2)      Pelaku zina yang sudah pernah kawin (المحصن) baik yang masih dalam status ikatan perkawinan maupun sudah bercerai, maka para ulama telah sepakat bahwa hukumannya adalah wajib dirajam sampai mati. Disamping hukuman itu juga mereka dikenakan hukuman tambahan yaitu didera 100 kali.
            Seorang pelaku zina dikatakan mukhsan bila memenuhi syarat sebagai berikut
a)      Dia adalah seorang mukallaf.
b)      Dia adalah seorang yang merdeka.
c)      Pezina ini pernah beristri atau bersuami menurut nikah yang sah. [3]
3)      Pelaku zina berstatus hamba sahaya (عبيد) hukuman yang dikenakan kepada mereka adalah setengah dari hukuman yang diberi kepada pelaku zina yang belum pernah kawin, dan setengah dari hukamn yang dikenakan kepada pelaku zina yang sudah kawin, sebagaiman terdapat pada QS an-Nisa : 25
C.  Sanksi Pelaku Zina
1.    Sanksi Pelaku Zina Muhshan
Sanksi bagi pezina yang sudah pernah menikah (muhshan) adalah rajam, baik laki-laki maupun perempuan, muslim ataupun kafir.[4]

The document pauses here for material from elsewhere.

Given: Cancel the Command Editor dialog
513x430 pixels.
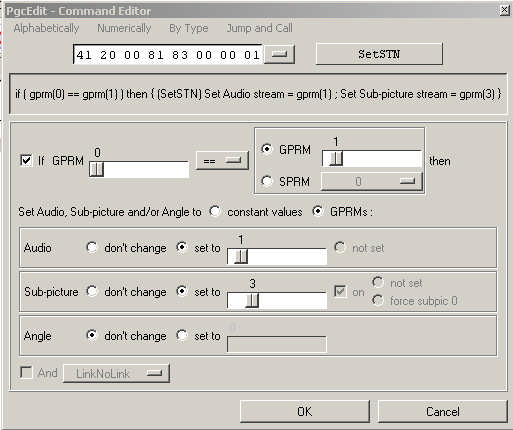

2.    Sanksi Pelaku Zina Ghairu Muhshan
Sanksi bagi pezina yang belum nikah (ghairu muhshan) yaitu didera (dicambuk) 100 kali kemudian diasingkan selama satu tahun, baik laki-laki maupun perempuan. Khusus hamba sahaya (‘abd) dicambuk 50 kali tanpa diasingkan, baik laki-laki maupun perempuan.[5]
Hukuman yang dikenakan kepada mereka (pezina ghairu muhshan) sesuai dengan ketentuan di dalam Qs. An-Nûr: 2, yang berbunyi:[6]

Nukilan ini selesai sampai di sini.